Repeat the listing below, swapping every "Where should I click to" for "Which spot should I click to" and keeping everything else the same.

:: Interface element listing ::
┄┄┄┄┄┄┄┄┄┄

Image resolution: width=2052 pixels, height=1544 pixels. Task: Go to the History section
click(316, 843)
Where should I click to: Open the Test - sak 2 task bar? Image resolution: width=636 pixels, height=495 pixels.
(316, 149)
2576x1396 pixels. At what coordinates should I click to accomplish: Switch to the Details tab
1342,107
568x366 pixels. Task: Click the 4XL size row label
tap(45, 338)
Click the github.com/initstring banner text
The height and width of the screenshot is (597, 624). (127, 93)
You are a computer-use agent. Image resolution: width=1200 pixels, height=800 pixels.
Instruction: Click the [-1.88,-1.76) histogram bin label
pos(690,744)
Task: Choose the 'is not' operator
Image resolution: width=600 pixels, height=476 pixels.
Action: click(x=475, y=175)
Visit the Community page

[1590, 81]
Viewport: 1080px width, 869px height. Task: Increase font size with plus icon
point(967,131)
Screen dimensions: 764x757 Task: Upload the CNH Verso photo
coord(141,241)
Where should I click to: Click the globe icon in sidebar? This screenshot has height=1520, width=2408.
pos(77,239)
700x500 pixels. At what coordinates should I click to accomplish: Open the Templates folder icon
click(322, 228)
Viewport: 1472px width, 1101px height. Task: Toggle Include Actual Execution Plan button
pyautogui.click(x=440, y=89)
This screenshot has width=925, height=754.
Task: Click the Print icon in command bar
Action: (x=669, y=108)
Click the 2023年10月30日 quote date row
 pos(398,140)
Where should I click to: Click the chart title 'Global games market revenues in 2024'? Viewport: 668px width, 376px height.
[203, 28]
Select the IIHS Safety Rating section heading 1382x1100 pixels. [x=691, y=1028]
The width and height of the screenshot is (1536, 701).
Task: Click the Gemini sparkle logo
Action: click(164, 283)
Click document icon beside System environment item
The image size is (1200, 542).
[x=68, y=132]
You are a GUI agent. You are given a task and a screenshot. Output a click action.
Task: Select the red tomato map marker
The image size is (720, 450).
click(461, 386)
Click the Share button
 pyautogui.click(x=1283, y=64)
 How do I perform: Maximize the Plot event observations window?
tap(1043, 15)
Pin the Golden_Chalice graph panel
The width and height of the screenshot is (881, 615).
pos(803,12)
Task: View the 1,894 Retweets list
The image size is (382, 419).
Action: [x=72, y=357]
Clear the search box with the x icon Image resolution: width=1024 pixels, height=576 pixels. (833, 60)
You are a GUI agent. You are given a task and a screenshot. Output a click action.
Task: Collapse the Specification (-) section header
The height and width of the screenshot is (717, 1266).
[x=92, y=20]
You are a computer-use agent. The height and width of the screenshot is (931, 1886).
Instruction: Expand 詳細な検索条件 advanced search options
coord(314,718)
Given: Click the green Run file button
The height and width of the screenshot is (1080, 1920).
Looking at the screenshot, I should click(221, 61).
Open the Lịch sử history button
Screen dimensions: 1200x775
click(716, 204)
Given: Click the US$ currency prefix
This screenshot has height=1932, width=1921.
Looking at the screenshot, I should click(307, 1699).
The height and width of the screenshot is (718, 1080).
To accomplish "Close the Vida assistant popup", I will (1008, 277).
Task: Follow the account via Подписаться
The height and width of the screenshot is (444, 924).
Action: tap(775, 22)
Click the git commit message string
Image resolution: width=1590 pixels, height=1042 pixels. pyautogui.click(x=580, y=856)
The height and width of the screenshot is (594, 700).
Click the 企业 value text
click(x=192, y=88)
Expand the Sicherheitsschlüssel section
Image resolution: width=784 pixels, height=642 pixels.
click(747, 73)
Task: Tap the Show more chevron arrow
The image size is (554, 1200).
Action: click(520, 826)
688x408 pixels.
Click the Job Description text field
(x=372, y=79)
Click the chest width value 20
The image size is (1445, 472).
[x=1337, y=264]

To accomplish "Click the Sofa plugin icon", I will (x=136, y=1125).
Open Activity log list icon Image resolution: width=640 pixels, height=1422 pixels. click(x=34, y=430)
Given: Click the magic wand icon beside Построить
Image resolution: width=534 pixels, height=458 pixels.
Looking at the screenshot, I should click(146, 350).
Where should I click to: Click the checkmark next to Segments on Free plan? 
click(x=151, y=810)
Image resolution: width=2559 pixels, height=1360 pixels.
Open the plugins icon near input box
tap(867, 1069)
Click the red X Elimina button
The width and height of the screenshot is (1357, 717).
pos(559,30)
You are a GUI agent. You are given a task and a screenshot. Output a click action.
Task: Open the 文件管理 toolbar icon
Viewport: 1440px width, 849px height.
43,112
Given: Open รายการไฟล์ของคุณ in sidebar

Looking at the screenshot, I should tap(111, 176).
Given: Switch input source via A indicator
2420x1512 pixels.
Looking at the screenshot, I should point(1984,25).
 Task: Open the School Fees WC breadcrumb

┄┄┄┄┄┄┄┄┄┄

:: Result of the task ::
Image resolution: width=2052 pixels, height=1544 pixels. Task: Go to the History section
click(316, 843)
Which spot should I click to: Open the Test - sak 2 task bar? Image resolution: width=636 pixels, height=495 pixels.
(316, 149)
2576x1396 pixels. At what coordinates should I click to accomplish: Switch to the Details tab
1342,107
568x366 pixels. Task: Click the 4XL size row label
tap(45, 338)
Click the github.com/initstring banner text
The height and width of the screenshot is (597, 624). (127, 93)
You are a computer-use agent. Image resolution: width=1200 pixels, height=800 pixels.
Instruction: Click the [-1.88,-1.76) histogram bin label
pos(690,744)
Task: Choose the 'is not' operator
Image resolution: width=600 pixels, height=476 pixels.
Action: click(x=475, y=175)
Visit the Community page

[1590, 81]
Viewport: 1080px width, 869px height. Task: Increase font size with plus icon
point(967,131)
Screen dimensions: 764x757 Task: Upload the CNH Verso photo
coord(141,241)
Which spot should I click to: Click the globe icon in sidebar? This screenshot has height=1520, width=2408.
pos(77,239)
700x500 pixels. At what coordinates should I click to accomplish: Open the Templates folder icon
click(322, 228)
Viewport: 1472px width, 1101px height. Task: Toggle Include Actual Execution Plan button
pyautogui.click(x=440, y=89)
This screenshot has width=925, height=754.
Task: Click the Print icon in command bar
Action: (x=669, y=108)
Click the 2023年10月30日 quote date row
 pos(398,140)
Which spot should I click to: Click the chart title 'Global games market revenues in 2024'? Viewport: 668px width, 376px height.
[203, 28]
Select the IIHS Safety Rating section heading 1382x1100 pixels. [x=691, y=1028]
The width and height of the screenshot is (1536, 701).
Task: Click the Gemini sparkle logo
Action: click(164, 283)
Click document icon beside System environment item
The image size is (1200, 542).
[x=68, y=132]
You are a GUI agent. You are given a task and a screenshot. Output a click action.
Task: Select the red tomato map marker
The image size is (720, 450).
click(461, 386)
Click the Share button
 pyautogui.click(x=1283, y=64)
 How do I perform: Maximize the Plot event observations window?
tap(1043, 15)
Pin the Golden_Chalice graph panel
The width and height of the screenshot is (881, 615).
pos(803,12)
Task: View the 1,894 Retweets list
The image size is (382, 419).
Action: [x=72, y=357]
Clear the search box with the x icon Image resolution: width=1024 pixels, height=576 pixels. (833, 60)
You are a GUI agent. You are given a task and a screenshot. Output a click action.
Task: Collapse the Specification (-) section header
The height and width of the screenshot is (717, 1266).
[x=92, y=20]
You are a computer-use agent. The height and width of the screenshot is (931, 1886).
Instruction: Expand 詳細な検索条件 advanced search options
coord(314,718)
Given: Click the green Run file button
The height and width of the screenshot is (1080, 1920).
Looking at the screenshot, I should click(221, 61).
Open the Lịch sử history button
Screen dimensions: 1200x775
click(716, 204)
Given: Click the US$ currency prefix
This screenshot has height=1932, width=1921.
Looking at the screenshot, I should click(307, 1699).
The height and width of the screenshot is (718, 1080).
To accomplish "Close the Vida assistant popup", I will (1008, 277).
Task: Follow the account via Подписаться
The height and width of the screenshot is (444, 924).
Action: tap(775, 22)
Click the git commit message string
Image resolution: width=1590 pixels, height=1042 pixels. pyautogui.click(x=580, y=856)
The height and width of the screenshot is (594, 700).
Click the 企业 value text
click(x=192, y=88)
Expand the Sicherheitsschlüssel section
Image resolution: width=784 pixels, height=642 pixels.
click(747, 73)
Task: Tap the Show more chevron arrow
The image size is (554, 1200).
Action: click(520, 826)
688x408 pixels.
Click the Job Description text field
(x=372, y=79)
Click the chest width value 20
The image size is (1445, 472).
[x=1337, y=264]

To accomplish "Click the Sofa plugin icon", I will (x=136, y=1125).
Open Activity log list icon Image resolution: width=640 pixels, height=1422 pixels. click(x=34, y=430)
Given: Click the magic wand icon beside Построить
Image resolution: width=534 pixels, height=458 pixels.
Looking at the screenshot, I should click(146, 350).
Which spot should I click to: Click the checkmark next to Segments on Free plan? 
click(x=151, y=810)
Image resolution: width=2559 pixels, height=1360 pixels.
Open the plugins icon near input box
tap(867, 1069)
Click the red X Elimina button
The width and height of the screenshot is (1357, 717).
pos(559,30)
You are a GUI agent. You are given a task and a screenshot. Output a click action.
Task: Open the 文件管理 toolbar icon
Viewport: 1440px width, 849px height.
43,112
Given: Open รายการไฟล์ของคุณ in sidebar

Looking at the screenshot, I should tap(111, 176).
Given: Switch input source via A indicator
2420x1512 pixels.
Looking at the screenshot, I should point(1984,25).
 Task: Open the School Fees WC breadcrumb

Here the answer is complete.